Putins Pipeline bessert Beziehungen

Historischer Türkei-Besuch des russischen Präsidenten Wladimir Putin im Zeichen von Energieverträgen und der Bekämpfung des Terrorismus. Bessere Beziehungen Moskaus mit Ankara sind für Putin keine Alternative zur Integration der Türkei in die EU

Putin verspricht sich vom EU-Beitritt der Türkei für Russland bessere Geschäfte

AUS ISTANBULJÜRGEN GOTTSCHLICH

Mit einer allgemeinen Deklaration zur künftigen Zusammenarbeit und der Unterzeichnung von sechs Wirtschaftsverträgen ist gestern ein zweitägiger Staatsbesuch des russischen Präsidenten Wladimir Putin in der Türkei zu Ende gegangen. Putins Ankara-Besuch ist insofern historisch, als in der Vergangenheit weder ein Zar noch einer der kommunistischen Führer jemals die Türkei besucht hat. Nach zwei verschobenen Anläufen – der letzte scheiterte Anfang September wegen des Geiseldramas in Beslan – war Putin nun am Sonntagabend von Indien kommend in Ankara eingetroffen.

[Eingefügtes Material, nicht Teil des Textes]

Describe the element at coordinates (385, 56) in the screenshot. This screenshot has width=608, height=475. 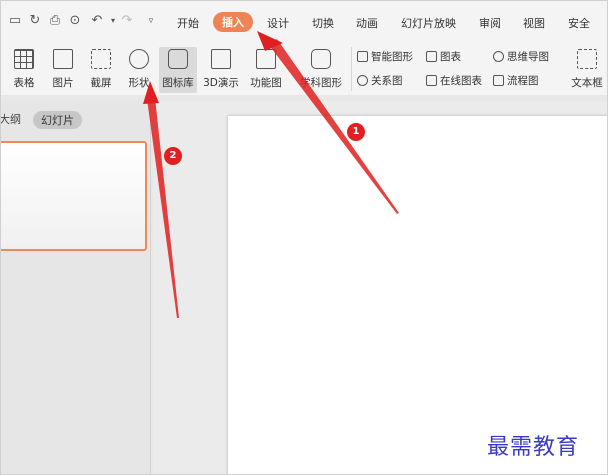
I see `smart-shape-button: 智能图形` at that location.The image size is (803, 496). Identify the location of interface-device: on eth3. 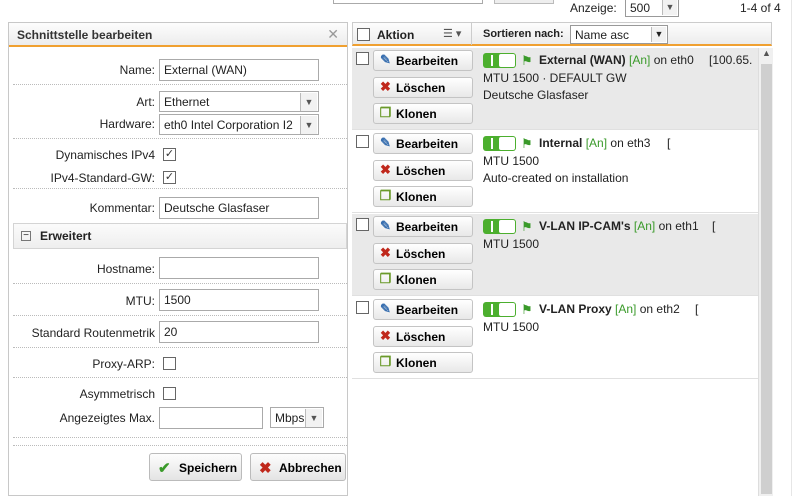
(630, 143).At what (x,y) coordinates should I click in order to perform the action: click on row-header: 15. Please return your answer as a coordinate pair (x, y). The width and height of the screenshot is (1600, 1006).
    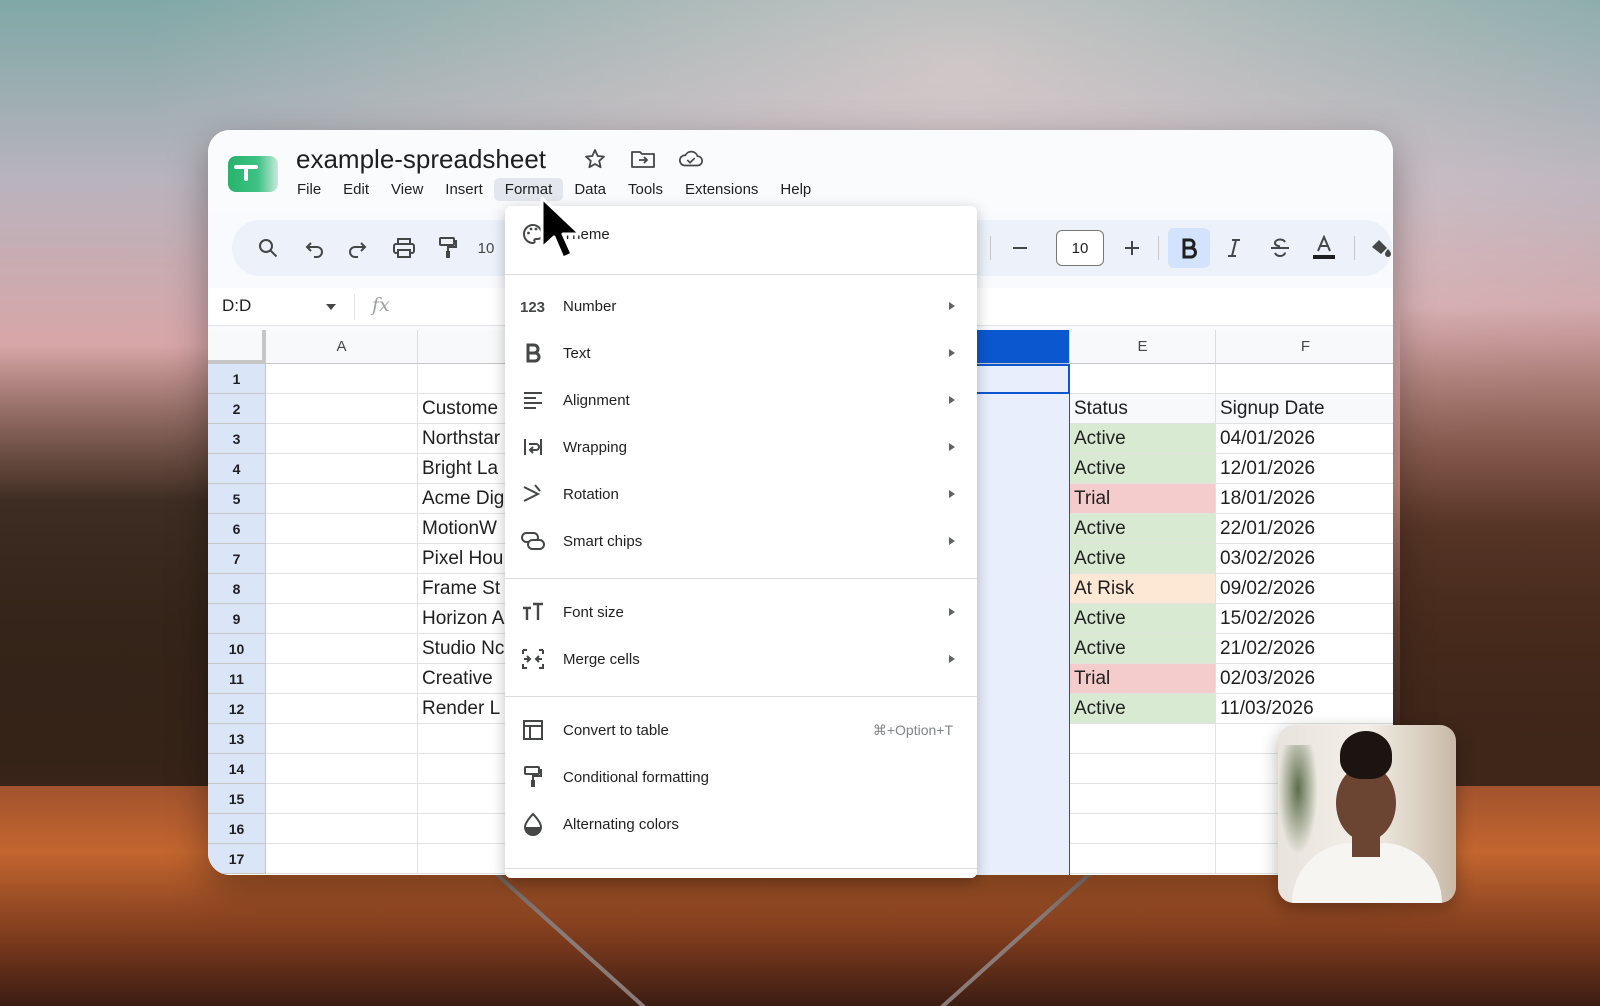
    Looking at the image, I should click on (237, 799).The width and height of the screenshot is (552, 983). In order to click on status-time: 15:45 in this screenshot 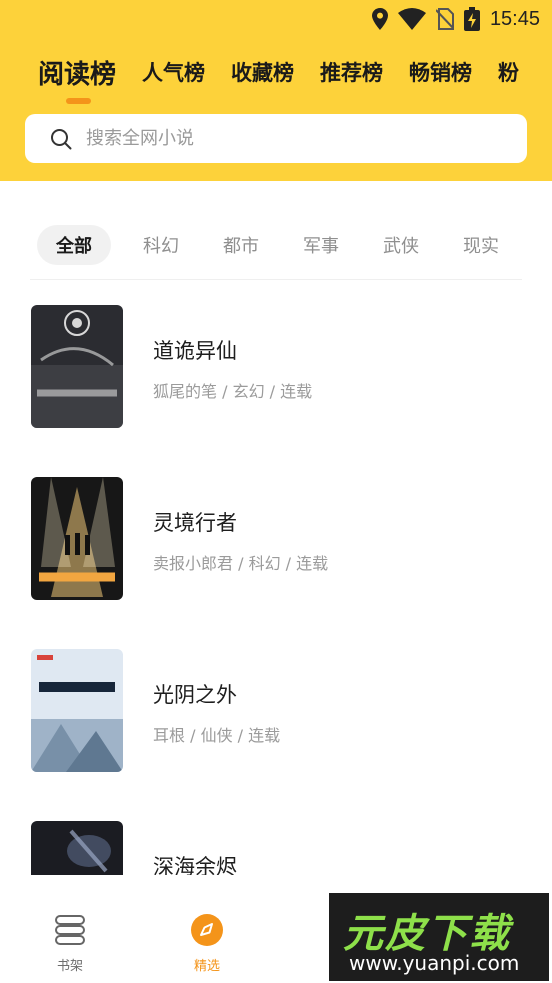, I will do `click(514, 18)`.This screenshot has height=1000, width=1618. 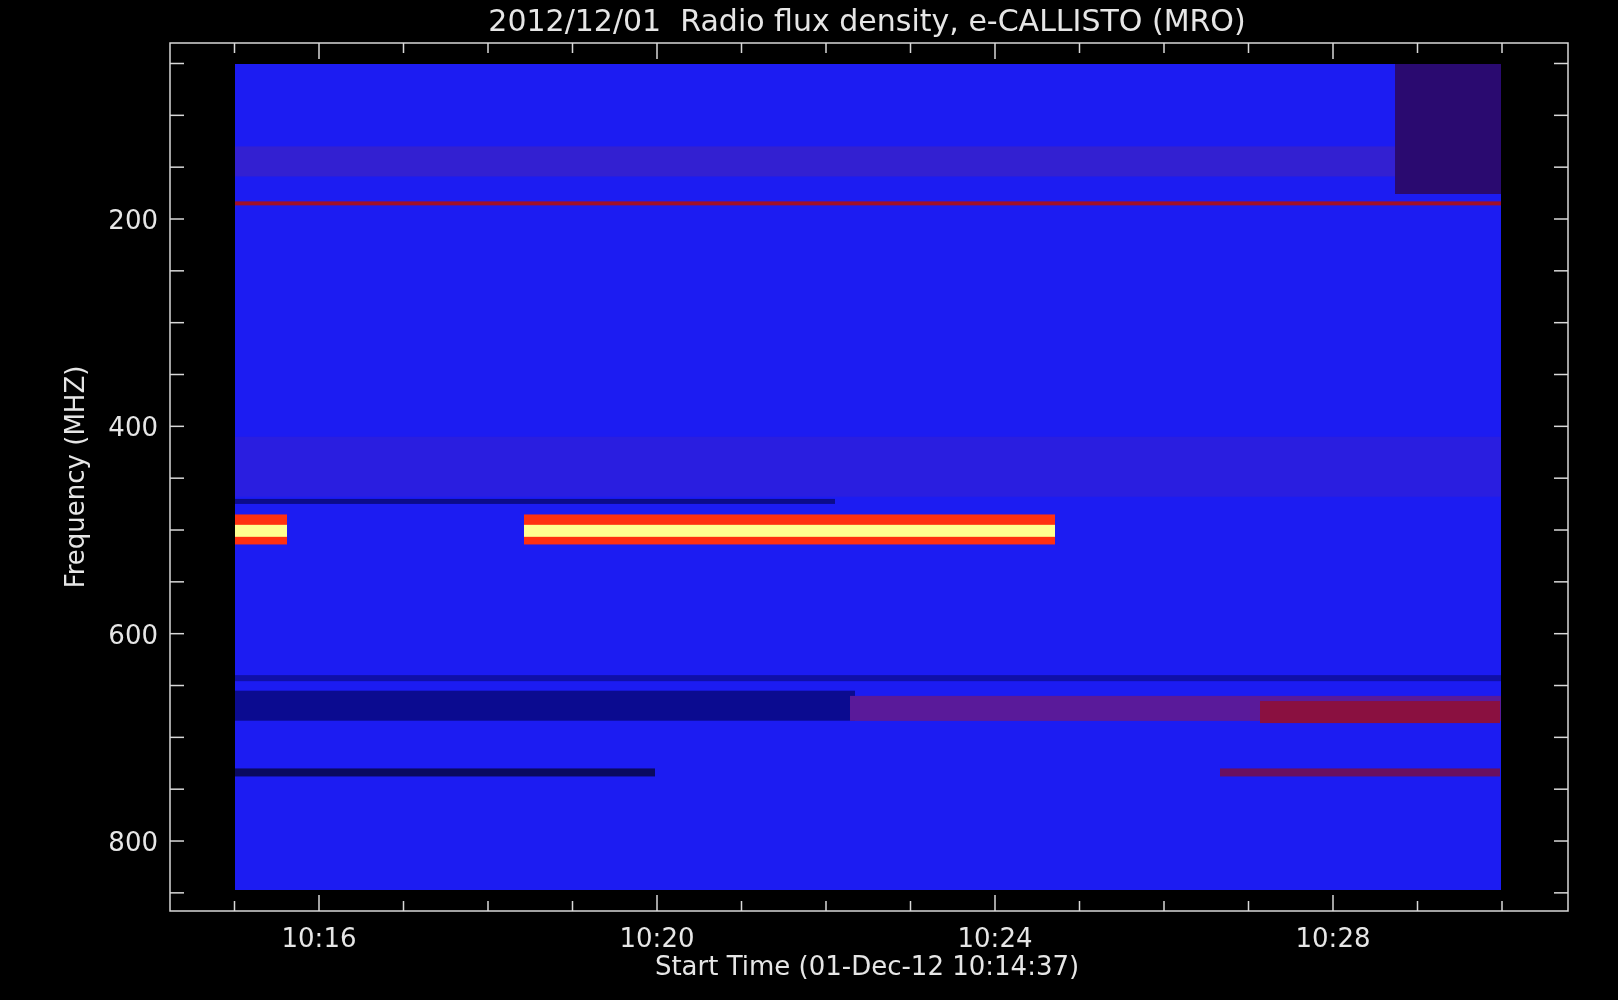 I want to click on tick-label: 800, so click(x=133, y=842).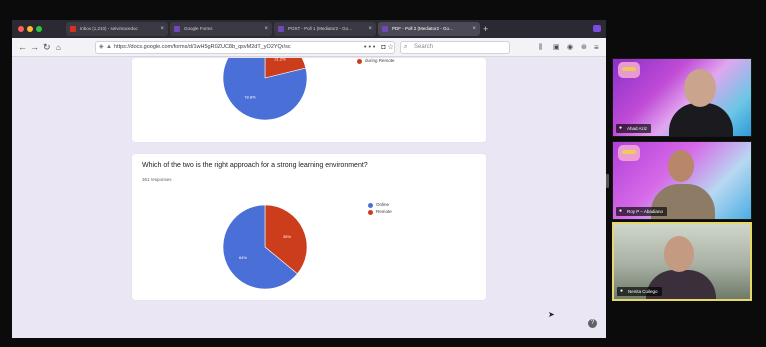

Nach zwei Treffen mit dem türkischen Präsidenten Ahmet Sezer erläuterten Putin und sein türkischer Partner gestern vor der Presse den neuen Stand der bilateralen Beziehungen. Mit der allgemeinen Deklaration, so Putin, beende Russland die historische Rivalität mit der Türkei und gehe zu einer strategischen Partnerschaft über. Putin und Sezer unterzeichneten eine gemeinsame Erklärung über den Kampf gegen den Terrorismus. Sie hat eine neue Qualität, da Russland bisher die Türkei verdächtigte, Aufständische in Tschetschenien zu unterstützen. Umgekehrt klagte Ankara, dass Moskau der kurdischen PKK ein sicheres Rückzugsgebiet geboten hatte.

Mit seinem Besuch signalisiert Putin, dass das Verhältnis zur Türkei seit dem Ende des Kalten Krieges noch nie so gut war wie heute. Basis dieser Beziehungen ist ein seit Mitte der 90er-Jahre ständig wachsender wirtschaftlicher Austausch. Während in Russland etliche türkische Baukonzerne aktiv sind und die Türkei darüber hinaus Konsumgüter aller Art nach Norden exportiert, ist die Türkei für Russland vor allem ein riesiger Energiemarkt. Seit wenigen Jahren werden alle türkischen Großstädte flächendeckend mit russischem Erdgas versorgt. Ein milliardenschwerer 25-Jahres-Gasvertrag von 1997 hat zum Bau einer Gaspipeline durchs Schwarze Meer geführt, die vor zwei Jahren fertig gestellt wurde. Danach wuchs der Anteil russischen Gases auf dem türkischen Markt von 60 auf 80 Prozent.

Der staatliche russische Gasgigant Gasprom will der Türkei nun Gaskraftwerke zur Stromerzeugung verkaufen und in einem Jointventure die Türkei auch in der Fläche mit Gasleitungen überziehen. Doch Russland hat nicht nur den türkischen Markt im Auge. Putin brachte einen Plan mit nach Ankara, der vorsieht, die Gaspipeline durch die Türkei weiter bis nach Israel zu verlängern, um auch Israel mit russischem Gas versorgen zu können. Das gemeinsame russisch-türkische Interesse betrifft auch Öl. Zwar importiert die Türkei nicht so viel Öl, doch ein großer Teil des russischen Öls wird durch den Bosporus und die Dardanellen transportiert, 2003 allein 135 Millionen Tonnen. Dieser große Tankerverkehr ist teuer und eine ständige ökologische Bedrohung für die 15-Millionen-Stadt Istanbul. Diskutiert wird deshalb der Bau einer Ölpipeline vom Schwarzen Meer durch Thrakien an die Ägäis, um so die Meerengen zu umgehen.

Insgesamt unterzeichneten Putin und Sezer sechs Wirtschaftsverträge, die alle den Energiesektor betreffen. Der Ausbau der Beziehungen ist allerdings weder aus türkischer noch aus russischer Sicht eine Alternative zur Integration der Türkei in die EU. In Ankara machte Putin vielmehr deutlich, dass er die türkischen Bemühungen einer Annäherung an die EU unterstützt. Russland verspricht sich davon eine langfristige politische Stabilität und wachsendes wirtschaftliches Potenzial in der Türkei, was seinen Energielieferungen nur nützlich sein kann.